World's rarest cetacean threatened by illegal gillnets

The world's rarest cetacean could disappear by 2018 due to entanglement in illegal gillnets

The world’s rarest cetacean could disappear in less than four years unless immediate action is taken by the Mexican government to protect it from entanglement in gillnets deployed illegally in its Gulf of California refuge, federal officials said Tuesday.

Fewer than 100 critically endangered vaquitas remain in the wild, and U.S. officials and conservationists are urging Mexico to crack down on shrimp gillnetters operating within the 488-square-mile refuge created to protect the 5-foot-long, porpoise-like species.

Vaquitas are also being decimated by illegal trade of an endangered fish known as totoaba, which is supplying a demand for swim bladders in China.

“Time is running out,” Rebecca Lent, executive director of the Marine Mammal Commission, an independent U.S. agency, said in an interview. “The government of Mexico has made an effort, but it has been ineffective. What we need is a firm commitment by Mexico to stop the gillnetting. Now.”

The elusive and timid members of the porpoise family inhabit the shallow, murky coastal waters of the Colorado River delta area of the Gulf of California, where they are currently declining by as much as 18% each year.

“It’s hard for Mexico to find the political will and resources needed to buy out the illegal fisheries,” Andrew Read, a professor of marine biology at Duke University and an expert on vaquitas, said. “We understand that drug cartels have become involved in the illegal trade of swim bladders, which makes enforcement especially difficult.”
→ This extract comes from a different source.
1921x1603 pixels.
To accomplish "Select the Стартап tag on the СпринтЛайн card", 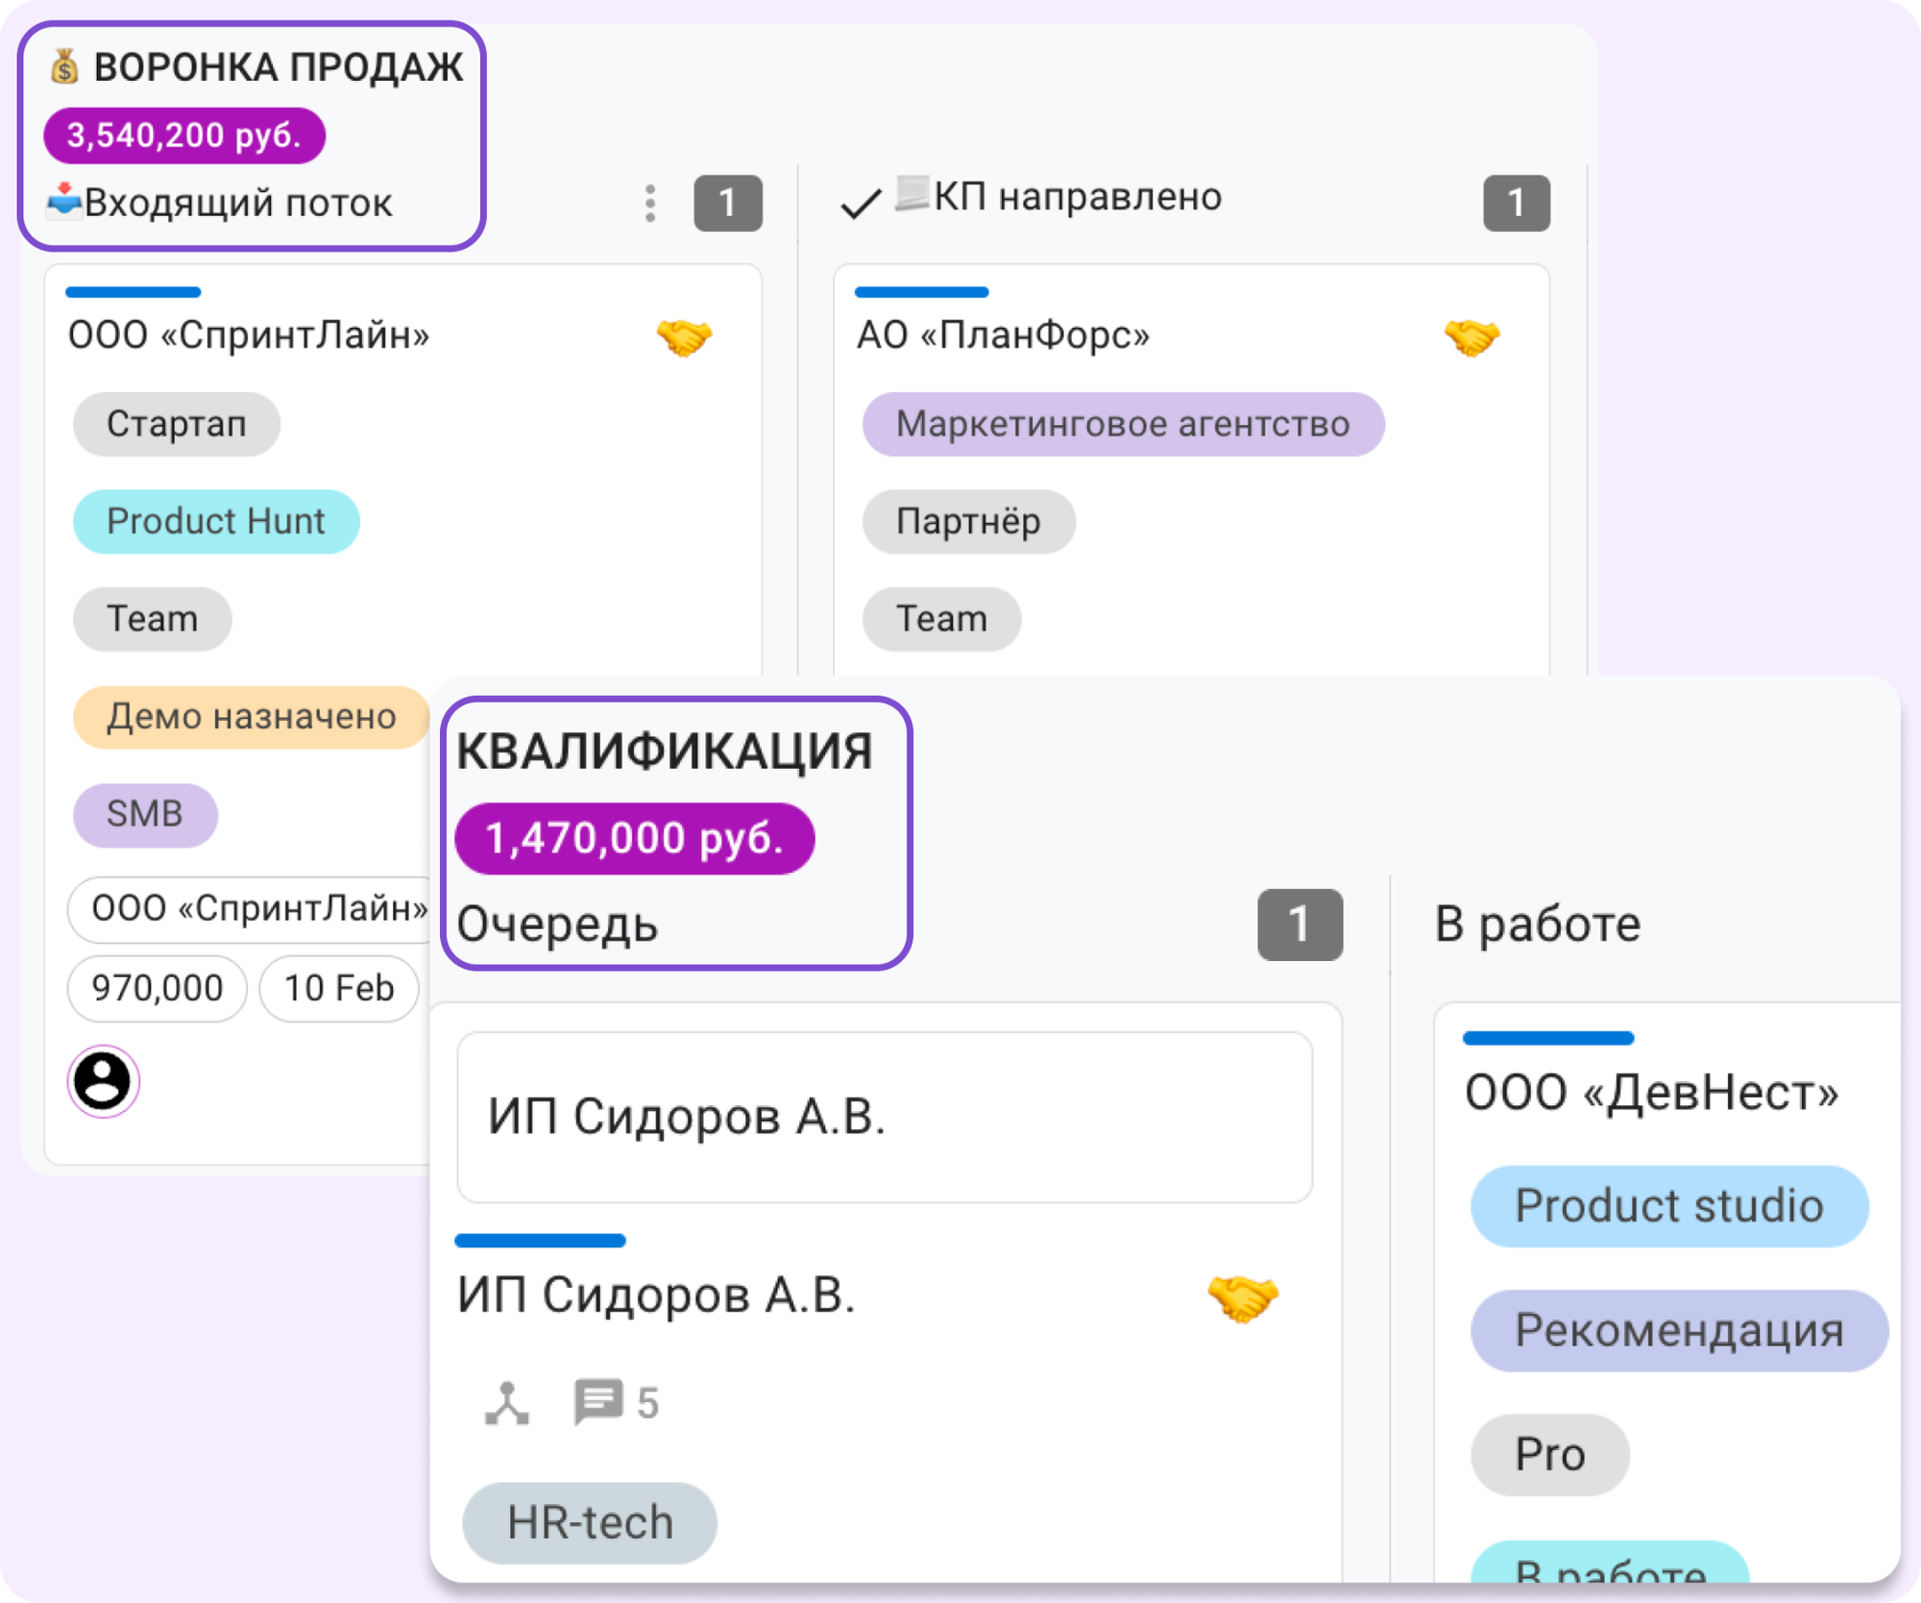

In a recent letter to Mexican President Enrique Pena Nieto, a coalition of 28 conservation groups including the American Cetacean Society, the Center for Biological Diversity and the International Fund for Animal Welfare warned that they are pursuing a variety of actions to obtain urgently needed protections to  prevent “the first extinction of a cetacean endemic to North America."

Those actions include filing a lawsuit to enforce the “foreign bycatch” provision of the U.S. Marine Mammal Protection Act, which could result in a ban on all shrimp imports in Southern California and elsewhere that are not “vaquita-safe,” and petitioning the Obama Administration to impose trade sanctions on Mexico for not adequately enforcing a ban on illegal totoaba trade.

In the meantime, conservationists are monitoring the situation with aerial surveillance cameras. Separately, a international team of scientists is tracking the species with 48 hydrophones mounted on the bottom of the ocean to pick up vaquita vocal “clicks.”

Aerial photographs taken Dec. 5 showed at least 17 gillnetting boats operating  illegally within the vaquita refuge.

Mexican authorities have called for a new “vaquita abundance survey,” which would take significant time and money to complete.

But Lent argued, “We don’t need another study. The best scientists in the world have already looked at the data and concluded that the decline of the vaquita has accelerated because of unregulated gillnetting.”

“The vaquita,” she added, “may go extinct in 2018 – just six decades after it was discovered.”